Posted: Feb. 20, 2003


By Celia Cohen

Grapevine Political Writer

The lightest possible punishment was handed out by the lawyers' disciplinary system to Wayne N. Elliott, a prominent Dover attorney convicted in a high-profile criminal case for cruelty to animals after he shot a neighbor's dog on his family farm in Sussex County.

Elliott received a private admonition, which cleared the way for him to practice law without interruption as a name partner at Prickett Jones & Elliott, a firm that has been part of the legal firmament in Delaware since the late 19th Century.

The sanctioning occurred on Jan. 14, according to Chief Disciplinary Counsel Mary M. Johnston, whose office handles misconduct cases against Delaware lawyers.
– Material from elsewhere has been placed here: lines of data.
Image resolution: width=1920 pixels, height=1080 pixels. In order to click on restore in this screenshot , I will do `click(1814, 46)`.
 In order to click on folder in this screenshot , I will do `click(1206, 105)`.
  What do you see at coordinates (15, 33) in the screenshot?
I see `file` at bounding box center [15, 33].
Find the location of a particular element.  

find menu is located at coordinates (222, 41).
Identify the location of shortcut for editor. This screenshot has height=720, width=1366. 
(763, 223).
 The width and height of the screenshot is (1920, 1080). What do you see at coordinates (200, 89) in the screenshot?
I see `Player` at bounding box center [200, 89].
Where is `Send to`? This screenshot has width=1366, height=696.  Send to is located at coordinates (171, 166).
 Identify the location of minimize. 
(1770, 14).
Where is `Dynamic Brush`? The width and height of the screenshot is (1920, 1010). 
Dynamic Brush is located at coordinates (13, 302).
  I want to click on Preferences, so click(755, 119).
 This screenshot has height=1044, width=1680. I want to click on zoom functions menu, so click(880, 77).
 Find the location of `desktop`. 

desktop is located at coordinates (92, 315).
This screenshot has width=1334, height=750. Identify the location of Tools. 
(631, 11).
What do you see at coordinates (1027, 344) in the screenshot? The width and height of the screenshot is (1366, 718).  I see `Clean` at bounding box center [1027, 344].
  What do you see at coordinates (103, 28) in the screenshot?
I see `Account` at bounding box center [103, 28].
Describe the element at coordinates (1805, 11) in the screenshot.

While private admonitions by definition are kept confidential, Johnston said this one was an exception under the disciplinary rules because it involved an allegation of criminal conduct and because it already was public knowledge.

Johnston disclosed the disposition of Elliott's case in response to a request Thursday from the Delaware Grapevine.

Victor F. Battaglia Sr., a Wilmington lawyer who represented Elliott, declined comment, saying he believed he had an obligation under the disciplinary system to keep the matter confidential.

The private admonition appears to be the last word in a case that has dragged on for more than a year with twists and turns in timing and in the charges that Elliott faced. At its worst he seemed subject to criminal charges as serious as a gun-related felony and to a legal disciplinary system where penalties range in increasing severity from private admonition, public reprimand and suspension to disbarment.

Elliott, 60, has practiced law since 1967. He is a graduate of Harvard College and the University of Virginia law school and once clerked for the state Supreme Court. The law firm where he works is a fixture of the Delaware bar with more than 20 attorneys in its Wilmington headquarters as well as offices in Dover and Kennett Square, Pa.

Elliott's troubles began on Nov. 14, 2001. As both the prosecution and the defense in his criminal case acknowledged, Elliott returned to his farm in Delmar from deer hunting and shot a seven-month-old boxer he said had frightened his wife. The dog was owned by a neighbor.

Elliott was charged with two felonies, cruelty to animals and possession of a firearm during the commission of a felony. Despite the seriousness of the charges, he was allowed to keep practicing law by the Delaware Supreme Court, which oversees the disciplinary system.

The case dawdled through a constitutional challenge and the 2002 election, where the most volatile race was the one for attorney general. It involved Republican Attorney General M. Jane Brady, whose office was prosecuting Elliott, and Democrat Carl Schnee, a Wilmington attorney who was a former law partner of Elliott's, as well as Green Vivian A. Houghton, a Wilmington attorney whose campaign was based on attacking special treatment for the politically connected. Brady won with 48 percent of the vote.

While Elliott's case could have been as politically volatile as the campaign itself, it did not come to trial until the day after the election, when he pleaded to a single reduced charge -- a misdemeanor for cruelty to animals. The prosecution and the defense said the matter received routine handling with no special treatment.

Elliott was sentenced to a $500 fine, a year of probation, 100 hours of community service at the SPCA, forfeiture of the weapon and restitution to the dog's owner.

He still faced possible disciplinary penalties, however. Johnston said she brought the case to a Preliminary Review Committee, a panel of two lawyers and a layperson functioning as a sort of grand jury, with a recommendation for formal proceedings against Elliott. The names of the committee members are confidential.

The committee offered Elliott the opportunity to consent to a private admonition, which he accepted, Johnston said. Under the disciplinary system, that ended the matter with no provision for her office to pursue it further, she said.

There is precedent for such a conclusion in disciplinary actions against lawyers convicted of criminal misdemeanors, Johnston said. She cited situations that led to private admonitions for a lawyer who was in a fight and a lawyer who let someone drive with a suspended license.

Elliott's case, like the others, ended quietly.